기록된 데이터
########################################

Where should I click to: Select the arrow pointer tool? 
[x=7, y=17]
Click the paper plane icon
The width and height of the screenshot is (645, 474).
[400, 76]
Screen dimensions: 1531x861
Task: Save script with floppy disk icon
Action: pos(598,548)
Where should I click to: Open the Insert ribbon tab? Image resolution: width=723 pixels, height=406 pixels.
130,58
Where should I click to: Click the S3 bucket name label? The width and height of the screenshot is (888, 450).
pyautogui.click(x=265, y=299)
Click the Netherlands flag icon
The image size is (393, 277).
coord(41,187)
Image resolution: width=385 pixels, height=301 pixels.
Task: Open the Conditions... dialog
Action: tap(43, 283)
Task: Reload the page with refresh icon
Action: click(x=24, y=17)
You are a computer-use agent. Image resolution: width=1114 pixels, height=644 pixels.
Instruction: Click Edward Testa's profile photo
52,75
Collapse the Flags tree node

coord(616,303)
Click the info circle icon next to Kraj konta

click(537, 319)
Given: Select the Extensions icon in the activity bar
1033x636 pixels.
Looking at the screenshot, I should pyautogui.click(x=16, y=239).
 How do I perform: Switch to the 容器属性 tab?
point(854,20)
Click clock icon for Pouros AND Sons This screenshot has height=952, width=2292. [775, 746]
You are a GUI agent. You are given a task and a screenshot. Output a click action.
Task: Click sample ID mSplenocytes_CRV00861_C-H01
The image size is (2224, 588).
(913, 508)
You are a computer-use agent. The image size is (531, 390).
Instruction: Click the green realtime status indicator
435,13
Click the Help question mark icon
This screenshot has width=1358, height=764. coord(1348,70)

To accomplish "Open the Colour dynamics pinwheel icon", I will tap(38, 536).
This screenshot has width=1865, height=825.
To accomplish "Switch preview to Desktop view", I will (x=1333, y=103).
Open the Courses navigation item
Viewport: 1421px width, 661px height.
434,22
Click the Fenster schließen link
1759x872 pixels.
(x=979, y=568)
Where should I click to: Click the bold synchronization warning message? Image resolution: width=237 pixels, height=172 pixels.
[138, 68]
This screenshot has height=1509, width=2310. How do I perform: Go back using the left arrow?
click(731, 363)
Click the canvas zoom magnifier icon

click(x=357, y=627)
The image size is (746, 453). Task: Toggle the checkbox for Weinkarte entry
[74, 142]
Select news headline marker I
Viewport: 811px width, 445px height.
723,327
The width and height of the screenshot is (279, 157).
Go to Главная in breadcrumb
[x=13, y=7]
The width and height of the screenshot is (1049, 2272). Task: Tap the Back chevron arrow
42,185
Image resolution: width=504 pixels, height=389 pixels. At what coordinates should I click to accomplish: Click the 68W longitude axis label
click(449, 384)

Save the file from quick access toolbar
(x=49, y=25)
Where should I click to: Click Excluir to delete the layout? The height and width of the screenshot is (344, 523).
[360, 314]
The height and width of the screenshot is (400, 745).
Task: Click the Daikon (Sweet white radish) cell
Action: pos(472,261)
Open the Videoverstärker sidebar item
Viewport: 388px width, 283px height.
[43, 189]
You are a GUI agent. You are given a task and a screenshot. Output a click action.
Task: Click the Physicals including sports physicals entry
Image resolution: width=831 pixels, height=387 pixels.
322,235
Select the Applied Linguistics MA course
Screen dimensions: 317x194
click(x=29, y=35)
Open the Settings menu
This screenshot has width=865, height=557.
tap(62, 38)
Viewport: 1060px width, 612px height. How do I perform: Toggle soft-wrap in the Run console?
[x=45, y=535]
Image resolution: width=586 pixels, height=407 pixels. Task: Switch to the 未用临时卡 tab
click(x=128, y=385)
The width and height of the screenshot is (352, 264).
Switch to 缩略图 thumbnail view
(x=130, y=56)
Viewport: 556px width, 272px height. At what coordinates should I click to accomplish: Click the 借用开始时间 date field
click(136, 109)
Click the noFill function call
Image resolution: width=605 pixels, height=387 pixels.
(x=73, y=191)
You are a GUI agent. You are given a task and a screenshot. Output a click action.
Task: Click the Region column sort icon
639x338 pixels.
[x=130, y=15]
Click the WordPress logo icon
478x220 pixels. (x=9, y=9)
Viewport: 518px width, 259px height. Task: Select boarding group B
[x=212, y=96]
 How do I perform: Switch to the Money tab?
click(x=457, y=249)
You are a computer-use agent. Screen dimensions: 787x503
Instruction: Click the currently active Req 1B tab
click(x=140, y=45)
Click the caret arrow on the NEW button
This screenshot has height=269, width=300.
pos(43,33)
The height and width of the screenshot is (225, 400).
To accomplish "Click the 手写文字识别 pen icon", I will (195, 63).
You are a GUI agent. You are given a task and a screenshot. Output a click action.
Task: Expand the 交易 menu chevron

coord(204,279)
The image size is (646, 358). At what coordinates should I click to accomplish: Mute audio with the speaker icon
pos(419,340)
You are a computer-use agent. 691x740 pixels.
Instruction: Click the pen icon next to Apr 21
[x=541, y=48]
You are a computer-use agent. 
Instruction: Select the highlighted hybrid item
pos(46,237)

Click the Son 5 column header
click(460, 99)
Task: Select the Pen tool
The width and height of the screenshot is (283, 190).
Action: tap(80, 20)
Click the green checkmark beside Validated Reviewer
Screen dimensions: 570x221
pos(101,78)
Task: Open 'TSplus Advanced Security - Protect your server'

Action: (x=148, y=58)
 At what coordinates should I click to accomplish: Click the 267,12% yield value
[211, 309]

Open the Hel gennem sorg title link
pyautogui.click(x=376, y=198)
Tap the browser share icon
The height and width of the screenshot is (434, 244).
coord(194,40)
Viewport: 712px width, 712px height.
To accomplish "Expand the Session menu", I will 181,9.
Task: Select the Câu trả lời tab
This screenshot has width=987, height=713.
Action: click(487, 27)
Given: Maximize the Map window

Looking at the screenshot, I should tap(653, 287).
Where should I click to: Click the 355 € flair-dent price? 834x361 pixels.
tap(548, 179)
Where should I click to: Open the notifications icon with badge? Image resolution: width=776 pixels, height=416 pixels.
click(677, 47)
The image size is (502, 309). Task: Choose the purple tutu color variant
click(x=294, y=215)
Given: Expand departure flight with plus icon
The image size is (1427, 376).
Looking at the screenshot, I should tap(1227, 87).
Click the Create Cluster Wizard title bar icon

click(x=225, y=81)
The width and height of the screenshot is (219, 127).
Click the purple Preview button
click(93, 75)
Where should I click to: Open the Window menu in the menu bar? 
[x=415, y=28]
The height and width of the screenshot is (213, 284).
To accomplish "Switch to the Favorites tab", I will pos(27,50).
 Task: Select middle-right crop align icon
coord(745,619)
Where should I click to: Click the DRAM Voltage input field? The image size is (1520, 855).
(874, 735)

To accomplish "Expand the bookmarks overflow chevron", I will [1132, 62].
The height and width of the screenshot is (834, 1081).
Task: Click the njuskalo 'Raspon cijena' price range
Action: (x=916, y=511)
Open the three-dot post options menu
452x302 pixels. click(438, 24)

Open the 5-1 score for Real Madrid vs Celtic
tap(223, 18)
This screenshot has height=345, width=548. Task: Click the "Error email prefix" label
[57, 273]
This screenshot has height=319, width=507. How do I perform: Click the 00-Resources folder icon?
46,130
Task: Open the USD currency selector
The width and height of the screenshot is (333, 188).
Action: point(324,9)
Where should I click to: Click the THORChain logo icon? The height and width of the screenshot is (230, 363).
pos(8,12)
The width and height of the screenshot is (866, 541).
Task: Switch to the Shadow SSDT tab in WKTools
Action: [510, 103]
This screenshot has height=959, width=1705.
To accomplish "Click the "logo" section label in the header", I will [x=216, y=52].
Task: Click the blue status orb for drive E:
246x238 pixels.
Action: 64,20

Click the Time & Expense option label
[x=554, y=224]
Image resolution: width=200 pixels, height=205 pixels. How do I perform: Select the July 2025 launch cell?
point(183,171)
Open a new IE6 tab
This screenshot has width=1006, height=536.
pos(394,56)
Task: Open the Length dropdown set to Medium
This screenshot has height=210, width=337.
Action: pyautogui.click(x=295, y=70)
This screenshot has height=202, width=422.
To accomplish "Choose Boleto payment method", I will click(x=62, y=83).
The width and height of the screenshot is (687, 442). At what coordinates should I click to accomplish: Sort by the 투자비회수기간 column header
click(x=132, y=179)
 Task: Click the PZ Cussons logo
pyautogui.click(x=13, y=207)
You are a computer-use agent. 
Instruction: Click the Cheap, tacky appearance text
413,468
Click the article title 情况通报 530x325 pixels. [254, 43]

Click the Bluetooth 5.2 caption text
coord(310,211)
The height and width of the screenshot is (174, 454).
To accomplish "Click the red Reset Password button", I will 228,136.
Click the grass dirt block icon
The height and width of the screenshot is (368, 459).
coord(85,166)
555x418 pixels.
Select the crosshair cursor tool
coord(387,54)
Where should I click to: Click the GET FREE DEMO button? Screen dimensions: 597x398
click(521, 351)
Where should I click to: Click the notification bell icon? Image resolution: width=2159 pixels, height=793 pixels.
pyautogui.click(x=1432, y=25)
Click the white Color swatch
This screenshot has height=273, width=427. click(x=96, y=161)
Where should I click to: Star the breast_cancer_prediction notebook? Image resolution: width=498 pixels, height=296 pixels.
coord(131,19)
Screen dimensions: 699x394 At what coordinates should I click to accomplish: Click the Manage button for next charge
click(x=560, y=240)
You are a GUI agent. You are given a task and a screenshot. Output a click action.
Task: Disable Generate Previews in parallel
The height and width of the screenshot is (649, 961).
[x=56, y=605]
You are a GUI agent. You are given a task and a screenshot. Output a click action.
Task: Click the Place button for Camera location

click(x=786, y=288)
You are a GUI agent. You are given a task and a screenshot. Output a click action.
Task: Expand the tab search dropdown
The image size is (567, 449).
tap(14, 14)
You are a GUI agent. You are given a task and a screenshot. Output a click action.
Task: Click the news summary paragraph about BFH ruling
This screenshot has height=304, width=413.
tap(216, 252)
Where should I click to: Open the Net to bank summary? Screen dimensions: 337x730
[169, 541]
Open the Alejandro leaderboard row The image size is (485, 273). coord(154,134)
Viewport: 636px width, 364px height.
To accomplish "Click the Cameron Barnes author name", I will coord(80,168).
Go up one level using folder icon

########################################

과제 → 항목의 첫 줄부터 "Action: pos(598,548)" 문구가 있는 줄까지, 그 줄을 포함해 빈 줄을 빼고 번호 목록으로 옮겨 주세요.

출력 →
1. Where should I click to: Select the arrow pointer tool? 
2. [x=7, y=17]
3. Click the paper plane icon
4. The width and height of the screenshot is (645, 474).
5. [400, 76]
6. Screen dimensions: 1531x861
7. Task: Save script with floppy disk icon
8. Action: pos(598,548)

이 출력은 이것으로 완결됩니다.